Develop a robust machine learning model capable of performing spectral analysis on human voice during swallowing assessments. Validate the model's performance against screening test labeling. Improve the quality and efficiency of swallowing assessments, particularly in the context of post-acute stroke care. Explore the incorporation of advanced technologies such as Visual Transformers to enhance the model's capabilities. Getting Started Refer to the Getting Started Guide for instructions on how to install, run, and use this project.

How to Get Started

This repository uses Docker containers to run the machine learning notebooks. Prior to starting, we recommend installing and updating Docker to the latest version. If you are using Linux, make sure you set up the nvidia container toolkit to be able to use GPU acceleration. This repository was tested on Windows 11 and Ubuntu 22.04.
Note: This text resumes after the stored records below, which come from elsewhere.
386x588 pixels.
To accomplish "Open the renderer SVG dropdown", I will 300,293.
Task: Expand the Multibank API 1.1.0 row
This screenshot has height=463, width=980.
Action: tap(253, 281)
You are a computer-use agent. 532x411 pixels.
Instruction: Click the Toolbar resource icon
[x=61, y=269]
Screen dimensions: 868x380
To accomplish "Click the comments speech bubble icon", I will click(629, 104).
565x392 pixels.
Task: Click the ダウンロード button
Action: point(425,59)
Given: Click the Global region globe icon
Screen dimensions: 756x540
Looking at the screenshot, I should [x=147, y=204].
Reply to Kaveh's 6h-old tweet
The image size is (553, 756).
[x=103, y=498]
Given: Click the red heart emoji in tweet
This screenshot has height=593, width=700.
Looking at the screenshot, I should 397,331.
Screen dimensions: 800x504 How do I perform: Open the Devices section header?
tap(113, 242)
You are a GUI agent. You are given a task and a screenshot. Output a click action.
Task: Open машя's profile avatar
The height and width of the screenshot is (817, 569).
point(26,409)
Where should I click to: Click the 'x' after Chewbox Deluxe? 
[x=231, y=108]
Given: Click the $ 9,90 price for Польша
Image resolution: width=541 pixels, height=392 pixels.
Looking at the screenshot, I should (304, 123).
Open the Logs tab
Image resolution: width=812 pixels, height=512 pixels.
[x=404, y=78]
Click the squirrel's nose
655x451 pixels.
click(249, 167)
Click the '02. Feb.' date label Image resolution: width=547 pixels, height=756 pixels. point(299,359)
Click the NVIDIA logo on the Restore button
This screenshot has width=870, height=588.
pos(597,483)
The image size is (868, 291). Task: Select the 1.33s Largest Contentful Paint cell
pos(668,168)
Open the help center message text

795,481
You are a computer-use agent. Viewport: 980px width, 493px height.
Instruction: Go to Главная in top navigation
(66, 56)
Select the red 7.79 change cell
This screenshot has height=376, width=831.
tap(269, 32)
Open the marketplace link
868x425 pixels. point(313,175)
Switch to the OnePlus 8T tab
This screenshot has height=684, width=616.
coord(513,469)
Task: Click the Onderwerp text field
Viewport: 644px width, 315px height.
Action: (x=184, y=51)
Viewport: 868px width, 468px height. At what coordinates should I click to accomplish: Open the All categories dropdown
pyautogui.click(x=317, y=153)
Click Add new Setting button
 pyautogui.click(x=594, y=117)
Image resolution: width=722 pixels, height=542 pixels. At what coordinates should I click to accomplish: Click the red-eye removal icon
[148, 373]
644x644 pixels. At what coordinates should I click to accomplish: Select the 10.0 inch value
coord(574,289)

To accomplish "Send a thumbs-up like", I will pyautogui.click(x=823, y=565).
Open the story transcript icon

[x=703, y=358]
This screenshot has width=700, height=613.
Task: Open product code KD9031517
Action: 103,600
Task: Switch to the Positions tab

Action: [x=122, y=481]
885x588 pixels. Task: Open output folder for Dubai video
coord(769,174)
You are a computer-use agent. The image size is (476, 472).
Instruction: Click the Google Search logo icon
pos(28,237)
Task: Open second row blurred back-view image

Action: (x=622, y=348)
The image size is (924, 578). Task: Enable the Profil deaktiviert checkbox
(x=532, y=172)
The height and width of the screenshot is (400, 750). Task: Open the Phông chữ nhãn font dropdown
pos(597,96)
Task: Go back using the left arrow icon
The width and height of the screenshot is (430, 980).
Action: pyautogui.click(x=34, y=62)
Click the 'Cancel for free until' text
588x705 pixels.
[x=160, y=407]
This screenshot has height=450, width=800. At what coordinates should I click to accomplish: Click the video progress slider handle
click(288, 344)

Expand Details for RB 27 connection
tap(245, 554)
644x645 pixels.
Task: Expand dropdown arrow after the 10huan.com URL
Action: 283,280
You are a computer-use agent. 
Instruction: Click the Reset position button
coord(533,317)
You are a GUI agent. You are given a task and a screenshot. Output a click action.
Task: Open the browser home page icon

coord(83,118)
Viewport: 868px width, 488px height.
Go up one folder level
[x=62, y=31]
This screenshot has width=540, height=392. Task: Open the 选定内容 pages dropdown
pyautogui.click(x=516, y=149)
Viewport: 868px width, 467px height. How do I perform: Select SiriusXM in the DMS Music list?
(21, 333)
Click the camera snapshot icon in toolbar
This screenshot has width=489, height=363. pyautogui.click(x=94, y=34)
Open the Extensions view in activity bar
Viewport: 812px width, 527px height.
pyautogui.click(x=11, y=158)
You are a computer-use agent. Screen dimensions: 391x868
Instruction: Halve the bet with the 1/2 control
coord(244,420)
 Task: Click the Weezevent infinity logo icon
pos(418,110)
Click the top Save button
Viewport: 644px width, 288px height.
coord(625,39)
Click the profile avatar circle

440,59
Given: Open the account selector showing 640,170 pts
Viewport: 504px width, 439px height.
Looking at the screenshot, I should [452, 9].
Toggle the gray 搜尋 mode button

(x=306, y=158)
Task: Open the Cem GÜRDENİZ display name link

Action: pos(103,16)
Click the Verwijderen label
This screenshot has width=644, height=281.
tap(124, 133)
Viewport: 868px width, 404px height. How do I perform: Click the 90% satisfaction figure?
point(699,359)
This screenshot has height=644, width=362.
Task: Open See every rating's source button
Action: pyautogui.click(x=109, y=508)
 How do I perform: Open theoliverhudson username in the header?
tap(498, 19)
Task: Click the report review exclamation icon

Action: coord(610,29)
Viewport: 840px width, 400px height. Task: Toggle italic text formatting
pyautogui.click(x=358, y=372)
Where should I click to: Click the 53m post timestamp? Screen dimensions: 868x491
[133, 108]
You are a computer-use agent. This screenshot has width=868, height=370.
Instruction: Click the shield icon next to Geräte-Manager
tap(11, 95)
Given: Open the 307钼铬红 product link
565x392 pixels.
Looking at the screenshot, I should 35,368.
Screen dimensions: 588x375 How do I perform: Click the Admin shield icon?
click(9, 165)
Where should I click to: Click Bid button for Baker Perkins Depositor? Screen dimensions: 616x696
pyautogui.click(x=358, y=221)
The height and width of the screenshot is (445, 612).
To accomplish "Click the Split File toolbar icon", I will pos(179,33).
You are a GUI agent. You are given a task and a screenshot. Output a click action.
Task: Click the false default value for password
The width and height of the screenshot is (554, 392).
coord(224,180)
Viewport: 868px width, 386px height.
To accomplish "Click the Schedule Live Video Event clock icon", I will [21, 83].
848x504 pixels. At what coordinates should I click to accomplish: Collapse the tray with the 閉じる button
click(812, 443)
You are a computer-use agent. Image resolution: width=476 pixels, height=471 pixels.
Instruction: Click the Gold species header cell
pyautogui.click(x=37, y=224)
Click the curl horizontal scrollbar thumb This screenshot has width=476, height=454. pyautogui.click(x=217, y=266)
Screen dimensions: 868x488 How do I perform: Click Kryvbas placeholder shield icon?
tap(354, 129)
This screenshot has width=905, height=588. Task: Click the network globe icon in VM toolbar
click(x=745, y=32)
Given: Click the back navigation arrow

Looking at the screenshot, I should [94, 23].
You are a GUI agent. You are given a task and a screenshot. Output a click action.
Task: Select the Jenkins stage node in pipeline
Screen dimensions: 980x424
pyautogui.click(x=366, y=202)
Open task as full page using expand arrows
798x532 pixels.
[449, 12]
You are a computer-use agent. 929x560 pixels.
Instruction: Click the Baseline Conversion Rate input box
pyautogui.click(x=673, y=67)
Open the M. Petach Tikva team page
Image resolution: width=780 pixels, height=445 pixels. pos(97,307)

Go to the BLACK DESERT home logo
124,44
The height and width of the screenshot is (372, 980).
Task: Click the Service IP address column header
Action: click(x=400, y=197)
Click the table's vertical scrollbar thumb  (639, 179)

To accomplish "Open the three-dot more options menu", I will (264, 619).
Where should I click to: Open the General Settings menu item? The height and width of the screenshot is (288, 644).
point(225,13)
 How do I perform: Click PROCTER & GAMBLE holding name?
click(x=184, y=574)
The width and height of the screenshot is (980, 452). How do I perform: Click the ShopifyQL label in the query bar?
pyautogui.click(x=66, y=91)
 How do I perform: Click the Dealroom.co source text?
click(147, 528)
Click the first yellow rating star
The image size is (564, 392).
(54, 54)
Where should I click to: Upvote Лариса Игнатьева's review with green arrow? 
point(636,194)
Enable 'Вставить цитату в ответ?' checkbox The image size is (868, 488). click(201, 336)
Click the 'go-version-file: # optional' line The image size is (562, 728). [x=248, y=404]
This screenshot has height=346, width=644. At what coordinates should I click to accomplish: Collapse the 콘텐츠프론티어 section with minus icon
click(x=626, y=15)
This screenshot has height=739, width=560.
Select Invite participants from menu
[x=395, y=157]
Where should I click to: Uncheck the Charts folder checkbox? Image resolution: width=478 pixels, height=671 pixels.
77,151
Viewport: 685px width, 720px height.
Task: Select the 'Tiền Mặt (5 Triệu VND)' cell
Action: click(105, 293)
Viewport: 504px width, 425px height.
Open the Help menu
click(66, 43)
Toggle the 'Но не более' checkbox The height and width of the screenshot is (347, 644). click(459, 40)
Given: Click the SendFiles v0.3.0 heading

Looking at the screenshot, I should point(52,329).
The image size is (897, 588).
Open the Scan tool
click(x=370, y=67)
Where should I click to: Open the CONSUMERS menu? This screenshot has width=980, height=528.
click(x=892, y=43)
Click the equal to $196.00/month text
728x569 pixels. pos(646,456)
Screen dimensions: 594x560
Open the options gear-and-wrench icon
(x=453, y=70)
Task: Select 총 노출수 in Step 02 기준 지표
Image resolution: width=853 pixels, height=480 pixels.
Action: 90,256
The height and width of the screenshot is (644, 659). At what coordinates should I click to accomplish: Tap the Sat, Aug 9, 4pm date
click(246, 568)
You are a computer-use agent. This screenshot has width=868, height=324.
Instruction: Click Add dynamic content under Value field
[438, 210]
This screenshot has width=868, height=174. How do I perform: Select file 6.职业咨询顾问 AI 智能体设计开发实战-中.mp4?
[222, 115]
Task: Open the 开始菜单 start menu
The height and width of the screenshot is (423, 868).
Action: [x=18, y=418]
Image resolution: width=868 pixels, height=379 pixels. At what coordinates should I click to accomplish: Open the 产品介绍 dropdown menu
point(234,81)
You can use the Makefile to automate the process of building and running the notebooks.

To build the tensorflow docker:

make build-tensorflow

To run the tensorflow docker:

make run-tensorflow

Please note the docker images will automatically start jupyter lab servers as this repository mainly relies on python notebooks for the ML experiments. You can similarly run the Pytorch docker images.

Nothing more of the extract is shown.